▶ Reading text:
Too busy to blog anymore?

Oh dear - it's been almost a whole week since my last post, and people have even been emailing me to ask if I'm OK!

I'm very touched by the concern - thank you - it makes blogland feel rather like the sort of neighbourhood where people start to make enquiries if you don't take the milk in one morning.

Actually, I'm absolutely fine, thanks - just quite monstrously busy with work, on top of which it was half term last week and there were men in replacing the central heating boiler and all the carefully planned sequential workflow has morphed somehow into one vast mountain of urgent work. A veritable Bass Rock of piled-up deadlines and I am deep in gannet guano.

I haven't even been walking the dog - the children have been doing that through the holidays - so no beach pics, either. I did manage to spend a couple of hours with friends at their beach hut on Friday, but forgot to take the camera, which was a shame because it was an invisible horizon day - the uniformly grey sea and sky merged into one another completely in the eerie stillness.

Normal service will be resumed shortly, but meanwhile, I'd just like to announce how very much I hate the 'word' anymore!

One comes across anymore in blogs and magazines all the time, of course, but I spotted it in a novel I'm reading and it leaped out at me so forcefully that I thought it was time I checked to see whether this is an unreasonable personal loathing, or whether (should I have been the book's copy editor, which I was not), I would have been perfectly 'correct' to split it into two words.

▶ Exercise set:
• 1. Extract the passage from the blog post starting at "I'm very touched" and ending at "in one morning.".
• 2. Name every place where the blog post says the writer comes across "anymore".
The lines that come after this blog post aren't needed for anything here.

▶ Provided material:
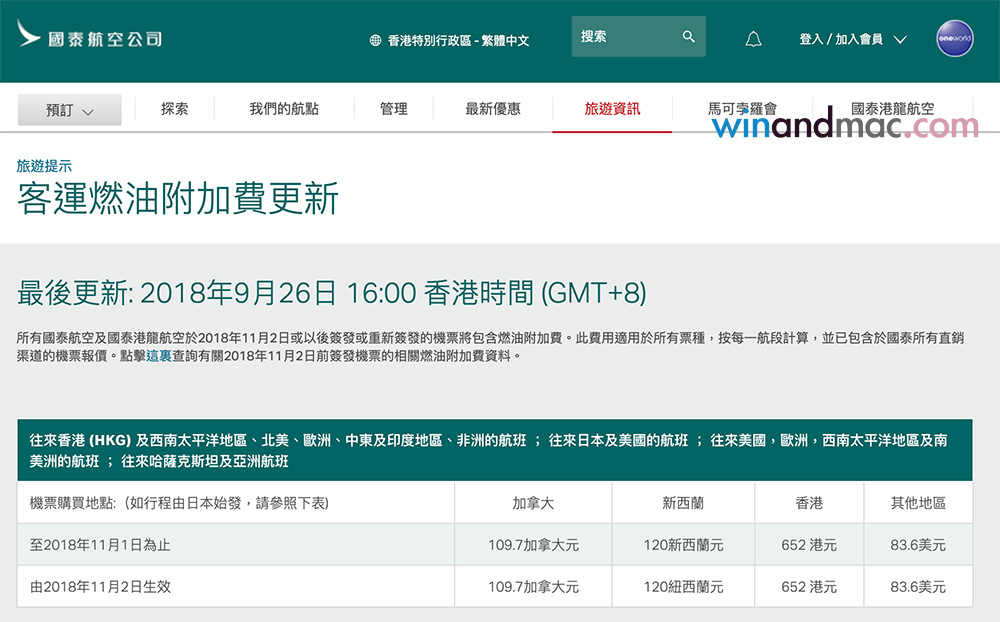Open the 馬可孛羅會 menu item
Image resolution: width=1000 pixels, height=622 pixels.
[742, 109]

▶ Responses by task:
• 1.
I'm very touched by the concern - thank you - it makes blogland feel rather like the sort of neighbourhood where people start to make enquiries if you don't take the milk in one morning.

• 2. Blogs, magazines, and a novel the writer is reading.